Just put the line break character where you want the break.
This character is typed by escaping the letter "n" with a backslash - the famous sequence " n" - when the Python parser finds this sequence inside a string it is automatically converted to the line break character used in Unix systems, which is universal ("print" then converts to the correct sequence on each operating system):
print("Olá,", Nome,
"\n A sua fatura com vencimento em ", DiaVencimento, " de ", MêsVencimento, "no valor de R$", ValorFatura, "está fechada.")
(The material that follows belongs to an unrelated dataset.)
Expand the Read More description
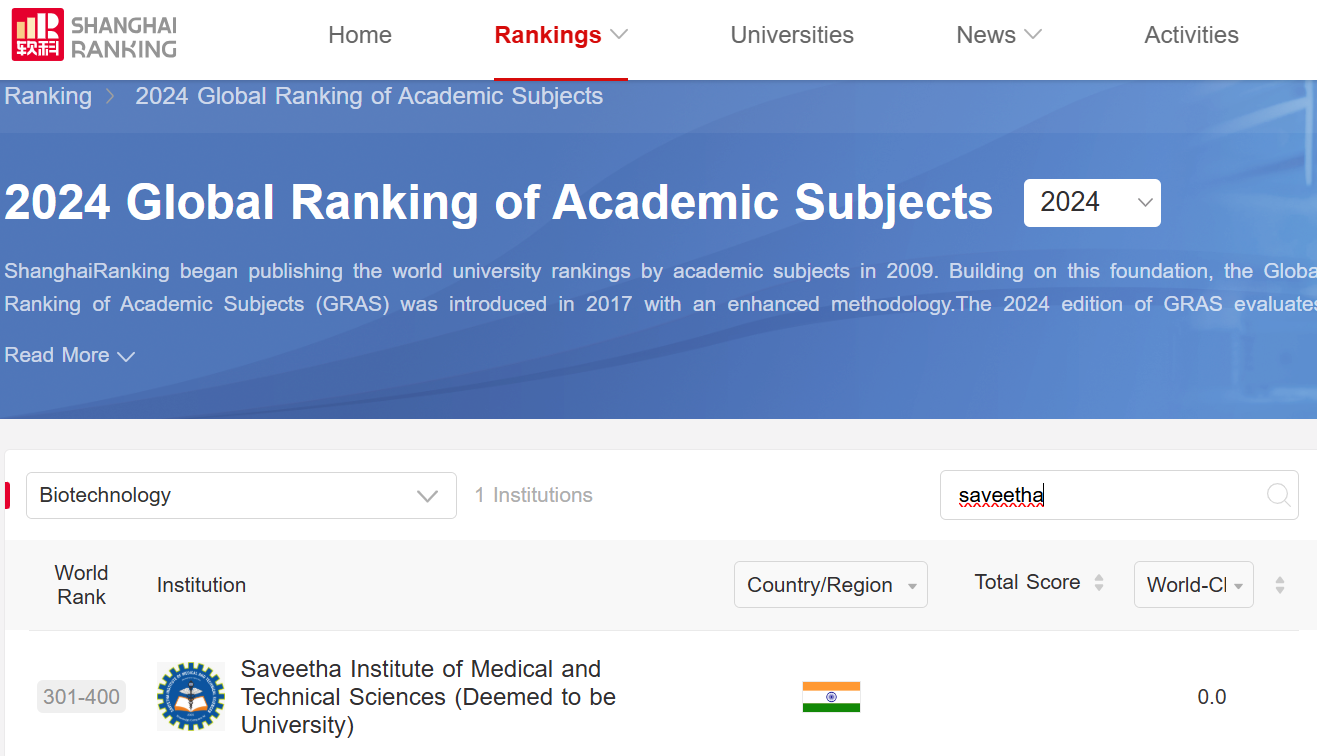1317x756 pixels. tap(69, 356)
It’s also not cool to keep opening and closing quotes, plus commas all the time - Python has several possibilities of string formatting that allow you to create your output text in a much more readable way. One of them is the string ". format" method:
print("Olá {nome}\n. A sua fatura com vencimento em {vencimento} de {mesvencimento} no valor de R${valor:0.02f} está fechada".format(nome=nome, vencimento=DiaVencimento, mesvencimento=MesVencimento, valor=float(ValorFatura)))
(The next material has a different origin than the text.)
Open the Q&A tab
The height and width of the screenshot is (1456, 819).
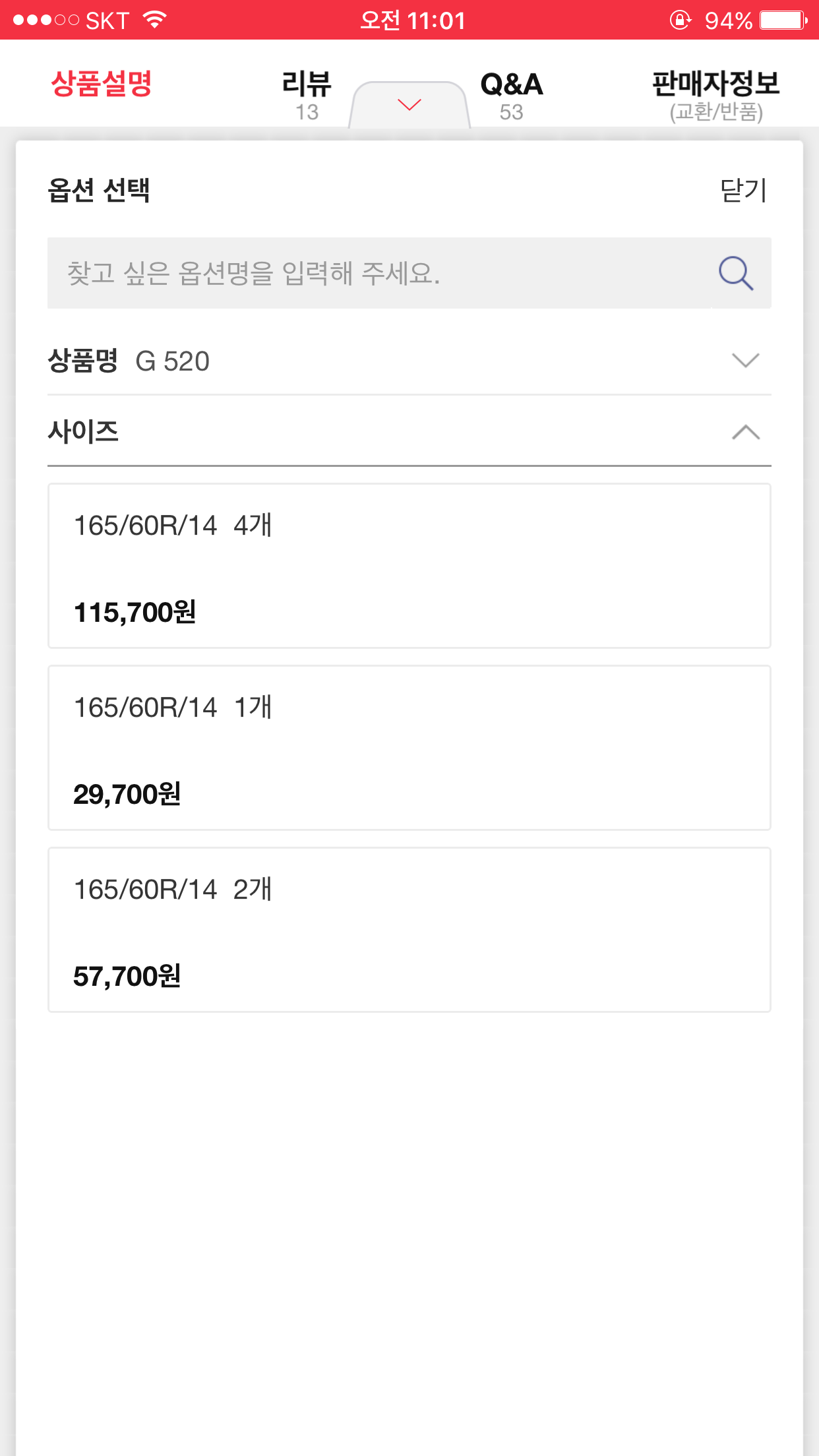[x=511, y=94]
And in version 3.6 onwards you can even use strings with the prefix f" "
which allow direct formatting from variables, without needing to call the method format
. I mean, it just stays that way:
print(f"Olá, {Nome}\n A sua fatura com vencimento em {DiaVencimento} de {MêsVencimento} no valor de R$ {ValorFatura} está fechada.")
Python allows variables with accented names
MêsVencimento
? I swore that this was not allowed.– Woss
In Python 3 can yes - I personally would not recommend, but can.